Mulumba Ivan Matthias is a Ugandan author living in Kampala, Uganda. He is a valuation surveyor by profession. His first collection of poetry, Poetry In Motion, was published in 2012. His poetry and short fiction have been published in The Kalahari Review, Readers’ Café Africa, and Africa Book Club. His story “Into the Bush” won the December 2013 Africa Book Club short reads competition. He writes a blog http://mimulumba.wordpress.com/. He is currently working on his first novel.
Shamim
A short pink dress
shyly falls on her body
anxious to fly away
each time the wind blows.
A false smile
briefly plays on her lips
anxious to hide away
beneath the pain.
A wailing baby on her back,
she hastily strides
through the scorn
of the men
who would have stayed
had she said yes!
A memory
Once our love outshined the stars
our groans baffled the eyes of darkness.
We swore to outlive eternity,
fill this world with countless offspring.
But now you are gone to another’s embrace.
You treat me as though you never knew me.
I am, but a memory slipping away
never to return!
Breathe
Breathe into my nostrils
the memory of a smile.
Breathe into me
the seed of hope.
Breathe,
so I can live again.
The love of my life
So smooth
so tender
is her skin.
So graceful
so humble
is my queen.
So adorable
so charming
is the love of my life.
Rumblings of a tree
A man who habits a lakeside in a rural village
where each morning he wakes to nature’s songs,
is but a pauper
for the lack of television,
his inability to speak in foreign tongues,
and not have been schooled
in the formal system.
But he governs nature
and from it harvests what to nourish his wants with
unlike those that think they’re wiser.
Yet they beg
to make themselves more fulfilled!
Mockery befalls a hardworking man
and praise, a thief who strikes gold!
Time, that which rewards patience with skill and experience,
is an enemy now,
side-lined to create an allure of wealth and success.
The traditions with which we were once defined,
are now garments for those left behind by the wheels of progress.

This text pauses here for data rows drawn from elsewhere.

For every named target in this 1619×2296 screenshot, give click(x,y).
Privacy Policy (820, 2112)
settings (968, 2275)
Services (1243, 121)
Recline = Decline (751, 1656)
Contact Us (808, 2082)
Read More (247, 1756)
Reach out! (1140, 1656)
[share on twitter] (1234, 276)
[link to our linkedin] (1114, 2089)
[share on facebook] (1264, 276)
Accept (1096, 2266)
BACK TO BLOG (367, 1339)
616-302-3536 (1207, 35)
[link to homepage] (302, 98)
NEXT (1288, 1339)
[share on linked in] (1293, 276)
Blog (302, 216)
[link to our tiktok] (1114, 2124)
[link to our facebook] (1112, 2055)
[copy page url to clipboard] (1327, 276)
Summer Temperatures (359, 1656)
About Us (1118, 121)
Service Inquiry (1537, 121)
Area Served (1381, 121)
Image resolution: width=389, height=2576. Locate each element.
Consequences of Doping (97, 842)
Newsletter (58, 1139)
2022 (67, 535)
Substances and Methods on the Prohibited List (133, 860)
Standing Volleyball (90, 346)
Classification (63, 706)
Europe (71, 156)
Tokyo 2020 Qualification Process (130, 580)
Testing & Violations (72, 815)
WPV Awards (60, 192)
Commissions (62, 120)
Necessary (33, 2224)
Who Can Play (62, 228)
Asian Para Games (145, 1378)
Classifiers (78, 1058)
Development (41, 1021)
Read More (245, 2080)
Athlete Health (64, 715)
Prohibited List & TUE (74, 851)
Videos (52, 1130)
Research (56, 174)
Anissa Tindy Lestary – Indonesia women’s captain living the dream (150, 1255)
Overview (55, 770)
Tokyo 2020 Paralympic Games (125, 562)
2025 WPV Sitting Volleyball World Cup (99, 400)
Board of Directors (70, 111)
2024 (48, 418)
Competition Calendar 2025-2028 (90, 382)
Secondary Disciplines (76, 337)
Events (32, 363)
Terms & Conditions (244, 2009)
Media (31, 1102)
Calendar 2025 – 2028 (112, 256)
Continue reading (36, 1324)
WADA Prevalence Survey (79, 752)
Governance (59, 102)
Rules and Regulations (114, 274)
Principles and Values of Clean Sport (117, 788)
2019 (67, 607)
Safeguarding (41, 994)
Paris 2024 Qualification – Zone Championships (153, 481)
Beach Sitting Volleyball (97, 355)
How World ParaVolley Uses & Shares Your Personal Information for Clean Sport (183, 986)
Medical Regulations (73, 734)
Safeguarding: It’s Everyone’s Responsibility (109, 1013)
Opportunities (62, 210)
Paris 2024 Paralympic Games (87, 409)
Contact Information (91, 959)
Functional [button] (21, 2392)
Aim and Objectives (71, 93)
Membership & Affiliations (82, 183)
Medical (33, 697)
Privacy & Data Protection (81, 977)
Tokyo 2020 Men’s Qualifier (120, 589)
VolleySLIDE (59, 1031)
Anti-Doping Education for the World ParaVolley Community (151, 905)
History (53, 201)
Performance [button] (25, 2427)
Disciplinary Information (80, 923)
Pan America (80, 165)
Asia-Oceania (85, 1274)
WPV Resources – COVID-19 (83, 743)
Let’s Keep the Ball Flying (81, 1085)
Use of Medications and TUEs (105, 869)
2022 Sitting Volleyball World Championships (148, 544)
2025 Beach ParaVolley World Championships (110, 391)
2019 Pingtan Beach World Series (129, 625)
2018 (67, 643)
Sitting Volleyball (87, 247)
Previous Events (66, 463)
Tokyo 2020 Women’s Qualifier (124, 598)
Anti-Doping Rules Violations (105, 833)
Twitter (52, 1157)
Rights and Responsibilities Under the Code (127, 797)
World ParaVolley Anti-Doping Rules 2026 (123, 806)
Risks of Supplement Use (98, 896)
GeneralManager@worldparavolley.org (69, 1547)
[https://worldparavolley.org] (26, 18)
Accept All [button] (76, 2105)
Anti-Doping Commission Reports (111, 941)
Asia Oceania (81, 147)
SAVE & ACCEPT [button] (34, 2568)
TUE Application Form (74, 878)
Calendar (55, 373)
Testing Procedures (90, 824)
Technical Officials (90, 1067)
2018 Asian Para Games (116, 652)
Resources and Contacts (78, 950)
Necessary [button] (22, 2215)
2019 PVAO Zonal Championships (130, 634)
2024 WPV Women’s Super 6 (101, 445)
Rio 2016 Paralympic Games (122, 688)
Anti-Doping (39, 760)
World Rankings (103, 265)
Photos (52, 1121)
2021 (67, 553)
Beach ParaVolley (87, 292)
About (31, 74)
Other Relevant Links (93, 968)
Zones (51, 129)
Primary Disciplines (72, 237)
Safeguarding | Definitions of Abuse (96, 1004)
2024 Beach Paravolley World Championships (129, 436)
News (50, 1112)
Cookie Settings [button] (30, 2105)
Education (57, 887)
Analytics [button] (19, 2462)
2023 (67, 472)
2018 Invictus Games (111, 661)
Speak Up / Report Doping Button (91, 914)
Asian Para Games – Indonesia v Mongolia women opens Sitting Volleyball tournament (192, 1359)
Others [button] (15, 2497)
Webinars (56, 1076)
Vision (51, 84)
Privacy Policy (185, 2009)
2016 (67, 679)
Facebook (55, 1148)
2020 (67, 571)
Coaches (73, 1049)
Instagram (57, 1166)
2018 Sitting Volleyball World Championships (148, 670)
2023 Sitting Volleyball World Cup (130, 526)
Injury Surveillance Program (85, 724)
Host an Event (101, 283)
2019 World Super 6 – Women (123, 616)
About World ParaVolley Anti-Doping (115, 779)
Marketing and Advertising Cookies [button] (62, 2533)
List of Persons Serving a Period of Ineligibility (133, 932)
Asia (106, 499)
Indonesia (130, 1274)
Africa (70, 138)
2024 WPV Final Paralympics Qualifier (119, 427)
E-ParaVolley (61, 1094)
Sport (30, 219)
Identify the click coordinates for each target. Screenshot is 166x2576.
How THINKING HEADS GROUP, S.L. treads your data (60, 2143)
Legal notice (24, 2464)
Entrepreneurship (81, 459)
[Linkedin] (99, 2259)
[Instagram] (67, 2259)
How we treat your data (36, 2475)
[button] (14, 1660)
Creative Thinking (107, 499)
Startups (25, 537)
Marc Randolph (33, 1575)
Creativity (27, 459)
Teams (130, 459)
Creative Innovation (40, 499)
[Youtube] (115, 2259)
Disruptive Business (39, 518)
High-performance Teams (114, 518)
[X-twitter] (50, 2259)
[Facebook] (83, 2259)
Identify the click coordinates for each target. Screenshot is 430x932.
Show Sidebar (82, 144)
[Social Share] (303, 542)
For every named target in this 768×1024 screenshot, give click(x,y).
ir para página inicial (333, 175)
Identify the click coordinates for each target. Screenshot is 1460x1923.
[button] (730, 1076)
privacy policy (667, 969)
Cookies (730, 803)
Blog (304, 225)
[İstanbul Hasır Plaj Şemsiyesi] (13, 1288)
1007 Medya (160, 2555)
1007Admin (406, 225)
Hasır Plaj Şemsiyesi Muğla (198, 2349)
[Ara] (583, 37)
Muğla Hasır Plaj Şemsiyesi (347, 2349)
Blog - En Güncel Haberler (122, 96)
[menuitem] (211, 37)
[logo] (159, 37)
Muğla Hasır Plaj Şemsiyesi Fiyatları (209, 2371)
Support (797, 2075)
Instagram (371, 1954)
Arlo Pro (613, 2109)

We mock the hard workers, the unschooled,
left to bask in the oblivious existence of village life,
to dream and look up to thieves.
We break the foundations laid by our fore fathers,
with no second thought whatsoever
how those who will come after us will survive.
Carpentry, fishing, hunting, farming, smelting…
these foundations of industrialisation
that ought to have been translated into industry,
were stifled by the slavery of the mind!
Now we’re but slaves to television.
We’re slowly decaying.
Our mother tongues, customs, values…
all surrendered.
We’ve succumbed
to the might of money!
yet we created it!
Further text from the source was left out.